- Idir-e Olya
- Coordinates: 39°20′20″N 47°28′09″E﻿ / ﻿39.33889°N 47.46917°E
- Country: Iran
- Province: Ardabil
- County: Ardabil
- District: Central
- Rural District: Aslan Duz-e Gharbi

Population (2016)
- • Total: 745
- Time zone: UTC+3:30 (IRST)

= Idir-e Olya =

Village in Ardabil province, Iran

Idir-e Olya (ايديرعليا) (Note: Also romanized as Īdīr-e ‘Olyā; also known as Īdīr-e Bālā) is a village in Aslan Duz-e Gharbi Rural District (Note: Formerly Aslan Duz Rural District) of the Central District in Aslan Duz County, Ardabil province, Iran.
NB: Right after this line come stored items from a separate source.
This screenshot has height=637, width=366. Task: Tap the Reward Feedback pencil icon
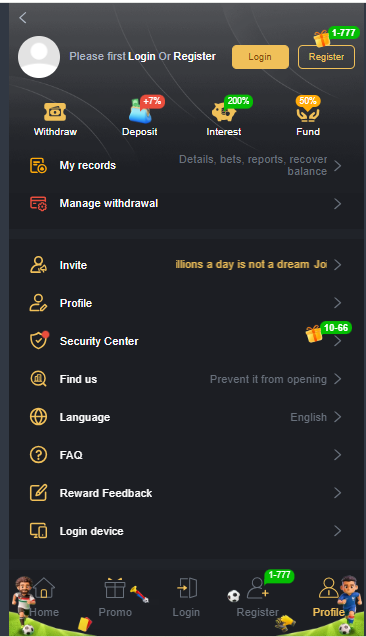pyautogui.click(x=39, y=493)
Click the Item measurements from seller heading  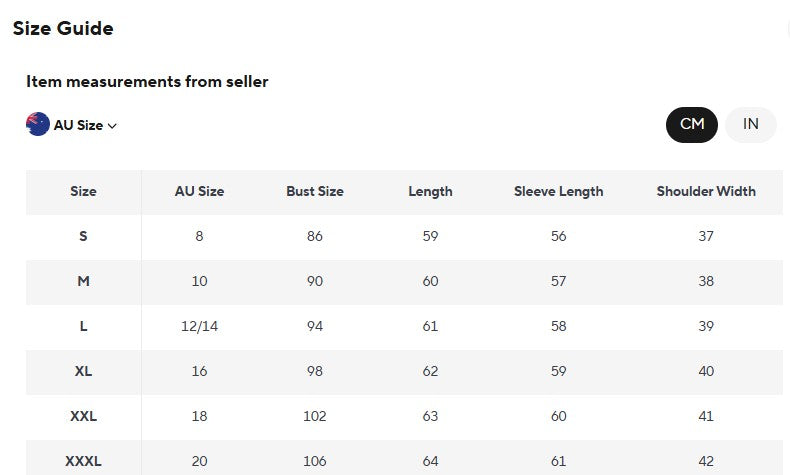pos(147,82)
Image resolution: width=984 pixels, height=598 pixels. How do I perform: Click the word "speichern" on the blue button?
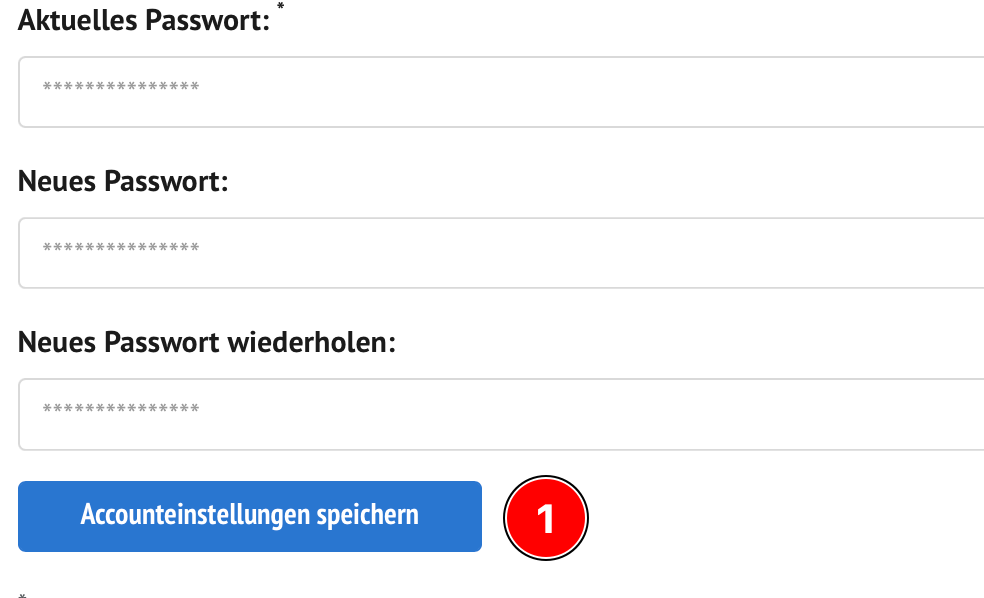coord(367,516)
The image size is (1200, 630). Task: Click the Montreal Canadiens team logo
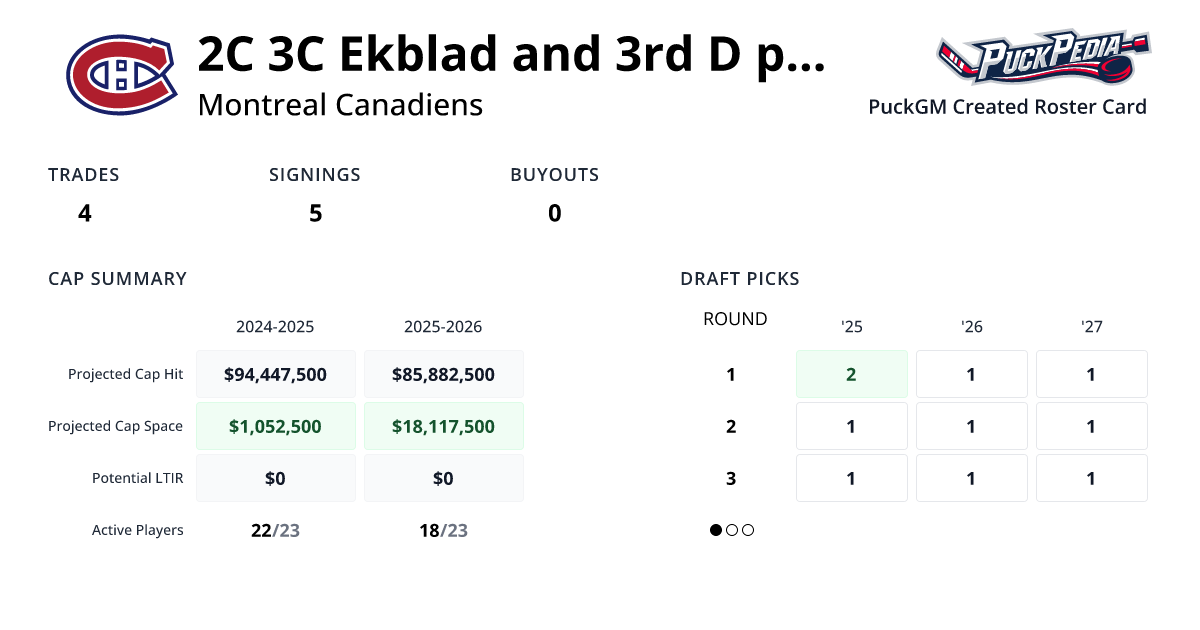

The village is populated by the Kurdish Chalabianlu tribe.

==Demographics==
===Population===
At the time of the 2006 National Census, the village's population was 733 in 138 households, when it was in Aslan Duz Rural District (Note: Renamed Aslan Duz-e Gharbi Rural District) of the former Aslan Duz District in Parsabad County. The following census in 2011 counted 762 people in 175 households. The 2016 census measured the population of the village as 745 people in 196 households.

In 2019, the district was separated from the county in the establishment of Aslan Duz County. The rural district was transferred to the new Central District and renamed Aslan Duz-e Gharbi Rural District.